Comportment. It is not a word one hears often. But when I opened Twitter recently, it was trending – and I had no idea why.
As an intermittent tweeter, I sometimes find myself in the dark about the most recent #MedTwitter discussions. Most of the time this doesn’t phase me. However, when an issue completely takes over my timeline and my personal dictionary is presented with an unfamiliar term I feel forced to do some digging.
For those not on Twitter, to summarise in a few words, it was suggested that a female doctor may have been mistaken as a nurse owing to her ‘comportment’, or her behaviour. Well, that was news to me – and it was news to almost all of #Medtwitter, thankfully.
I reflected back to one of the many times I had been mistaken for something other than a doctor. The number of times I would introduce myself to a family as the doctor looking after the child only to hear them tell their friend on the phone that the nurse was in their room.
Or, there were the occasions when the nurse asked me if I could action all the TTOs thinking I was the ward pharmacist. And then there was the time one of the senior doctors thought I was part of the domestic team because I regularly emptied the mess bin on nights.
If doctors were expected to display a specific ‘comportment’, what would it even look like? Would it be taught? Examined on? Who decides what ‘comportment’ would be apt for a doctor? Thankfully, this isn’t the case.

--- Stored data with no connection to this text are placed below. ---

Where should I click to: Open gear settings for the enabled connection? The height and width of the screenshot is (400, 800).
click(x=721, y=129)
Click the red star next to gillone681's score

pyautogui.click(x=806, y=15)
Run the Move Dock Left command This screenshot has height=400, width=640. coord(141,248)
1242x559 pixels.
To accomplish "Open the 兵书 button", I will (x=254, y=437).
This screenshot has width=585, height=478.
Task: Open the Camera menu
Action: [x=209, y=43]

I don’t mind being mistaken for another profession but I do mind not being recognised as a doctor. And I know it happens more to women than men. Doctors aren’t superhuman or different from the general population – our ‘comportment’ varies as much as the rest of society’s. It isn’t our ‘comportment’ driving these discussions – it is the observer’s bias.
The comportment discussion reminded me of many of the reasons I first became involved in the BMA – and the values that drive me in my position as deputy chair of the representative body.
One of the BMA’s aims is to make the medical profession reflective of the society we live in – and the patients we look after. We should never forget that medicine is best when it is a partnership. We know simply telling patients and families what they should be doing is less effective than working with them – when care is bespoke and personalised. If we are to truly understand our patients’ needs we should reflect them far better.
In this month’s issue of The Doctor we spoke to a GP in Leicester running a scheme where doctors call patients who have not taken up their offers of jabs.
The difference this trusting relationship makes – a relationship where doctors do not feel external to the communities in which they work – is vital.
As a foundation year 1, I was fortunate to be able to join the BMA’s equality and diversity committee, now called the equality, diversity and inclusion advisory group, which aims to celebrate and support diversity in medicine.
The group will be open to new members in July this year and doctors are able to nominate themselves to take part. If you feel passionate about these issues get in touch with the group, speak to myself and Helena or even run for a position later this year.
One other area where we need to take action – and where the ‘comportment’ debate is particularly apt – is around sexism. The 2019 NHS staff survey reported the highest levels of sexism to date and we are keen to find out about doctors’ experiences and how we can look to address these problems.